Out of the hundreds of people, Bob was chosen along with 24 other boys to survive.

“We were moved to one side and on the other people were marching to the gas chambers,” he said.

He was then branded with a number on his arm, B-7650, and marched to Auschwitz-Birkenau.

He said: “A few blocks from my own they were shooting people morning, noon and night. More than 20,000 people were shot – my ears were ringing all the time from the noise.”

Bob was then moved from camp to camp, spending time in Babice and finally Rehmsdorf, which he describes as “hell on earth”.

“When I got there I wanted to lay down and die, I was literally dying,” he said. “I had broken my foot at work and the inmates put a cast on it.

“The next morning a Hungarian Jew came in and dragged me and another boy out to go to work and we said what a terrible man he was to make us go to work.

“I managed to struggle back to the camp afterwards and it was empty. He had overheard the guards saying that they were going to clear the camp. Everyone had been gassed.”

At the beginning of 1945, the war started coming to and end and 2,775 survivors were rounded up and marched to Czechoslovakia to be gassed.

“They didn’t want to leave people like me as evidence so they built two big gas chambers in Czechoslovakia and gathered people from all the camps,” said Bob.

“By the end of the march, 75 of us survived. We were just wearing stripy pyjamas – no shoes, socks or underwear. It was minus 30C so most of them just froze to death.”

On May 8, 1945 the group was found by the Russians.

The British government then announced it wanted to bring 1,000 of the surviving children to the UK.

They could only find 700. Bob was in the first group brought to Windermere.

He said: “I was brought back to life. The Russians and English were so kind and gentle with us.
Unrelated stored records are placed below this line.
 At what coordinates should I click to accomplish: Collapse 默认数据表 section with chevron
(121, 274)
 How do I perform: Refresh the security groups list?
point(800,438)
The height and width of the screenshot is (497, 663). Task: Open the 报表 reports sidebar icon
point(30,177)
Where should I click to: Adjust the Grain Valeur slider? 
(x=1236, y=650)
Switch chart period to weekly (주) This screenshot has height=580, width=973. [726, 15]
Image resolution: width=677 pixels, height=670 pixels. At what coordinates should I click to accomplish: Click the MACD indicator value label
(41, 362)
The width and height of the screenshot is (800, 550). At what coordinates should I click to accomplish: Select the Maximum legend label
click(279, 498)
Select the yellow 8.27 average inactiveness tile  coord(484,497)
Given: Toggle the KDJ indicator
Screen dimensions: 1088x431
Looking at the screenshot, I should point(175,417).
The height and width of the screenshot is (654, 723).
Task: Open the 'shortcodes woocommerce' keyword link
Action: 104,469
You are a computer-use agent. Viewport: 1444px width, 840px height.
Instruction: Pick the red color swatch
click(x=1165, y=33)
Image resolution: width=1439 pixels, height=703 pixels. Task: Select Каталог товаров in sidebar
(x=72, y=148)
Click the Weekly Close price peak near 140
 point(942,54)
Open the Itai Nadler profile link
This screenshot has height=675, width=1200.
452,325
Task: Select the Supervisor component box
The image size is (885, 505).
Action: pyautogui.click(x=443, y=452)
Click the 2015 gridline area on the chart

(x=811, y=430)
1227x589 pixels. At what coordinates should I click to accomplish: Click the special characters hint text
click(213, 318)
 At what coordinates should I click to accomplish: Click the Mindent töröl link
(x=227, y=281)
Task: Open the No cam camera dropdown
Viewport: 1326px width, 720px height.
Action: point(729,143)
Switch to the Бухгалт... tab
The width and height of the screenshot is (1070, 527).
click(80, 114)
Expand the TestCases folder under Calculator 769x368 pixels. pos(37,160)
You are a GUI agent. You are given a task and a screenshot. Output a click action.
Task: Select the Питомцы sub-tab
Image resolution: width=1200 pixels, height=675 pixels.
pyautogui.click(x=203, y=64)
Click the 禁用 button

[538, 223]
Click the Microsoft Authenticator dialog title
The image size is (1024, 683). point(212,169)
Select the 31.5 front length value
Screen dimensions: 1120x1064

We had never been to school or had parents – we were a bit wild.”

He later went to Gateshead to study furniture upholstery, a career he continued until he retired.

At 22 he married Marie, another Holocaust survivor.

They had two children, five grandchildren and two great grandchildren.

Although in his 80s, he spends most of his time travelling to schools telling them his story.

“I try and teach the young people that bullying and starting on others cannot be right and they should always help and defend people,” he said.

“If you see someone being bullied you must go and try and help them, regardless of who they are.”